CONSCIENCE-SHOCKING! Filled with fear and despair, people fled the vicinity of the World Trade Center after the 9/11 attacks. Over subsequent days, much attention focused on celebrating the workers who worked long shifts to search for survivors, put out the fires, and clear out the wreckage. Lip service was paid to advising those workers to wear protective masks, but it was asking a lot of them to do so on those long rotations...and I believe they kept up the feverish pitch of their work without wearing the proper protective devices.
Meanwhile, the Bush administration's Christine Whitman and her EPA issued statements assuring residents that the environment was safe. Eventually, those claims were found to be unsubstantiated.

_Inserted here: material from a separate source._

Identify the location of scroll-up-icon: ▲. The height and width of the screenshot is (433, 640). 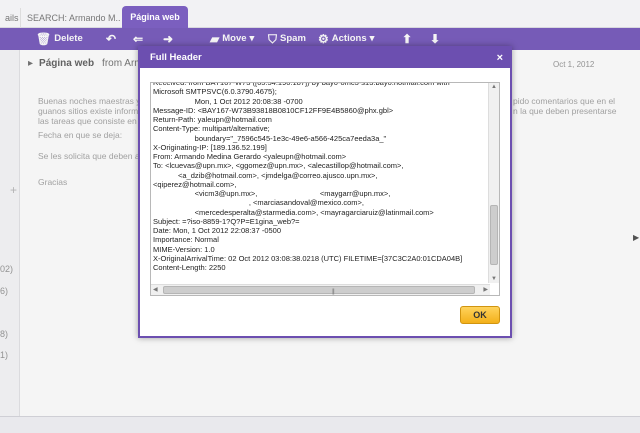
(494, 87).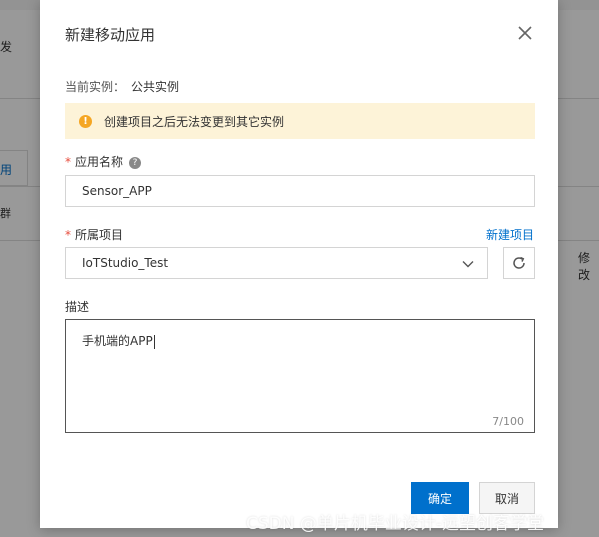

For weeks, months, and then years, area residents didn't know what to do; should they, for example, seal off their apartments and offices or air them out? Some programs were established to test or clean ofices and apartments, but those programs were not thoroughgoing.
In 2004, residents, students, and workers in lower Manhattan brought a class-action suit against Whitman and the EPA for endangering their health by their actions and statements soon after the attack.
Yesterday, U.S. District Judge Deborah A. Batts declined to grant Whitman immunity in the case. She called Whitman's post-9/11 assurances "conscience-shocking." In her 83-page decision, Judge Batts wrote that "No reasonable person would have thought that telling thousands of people that it was safe to return to lower Manhattan, while knowing that such return could pose long-term health risks and other dire consequences, was conduct sanctioned by our laws."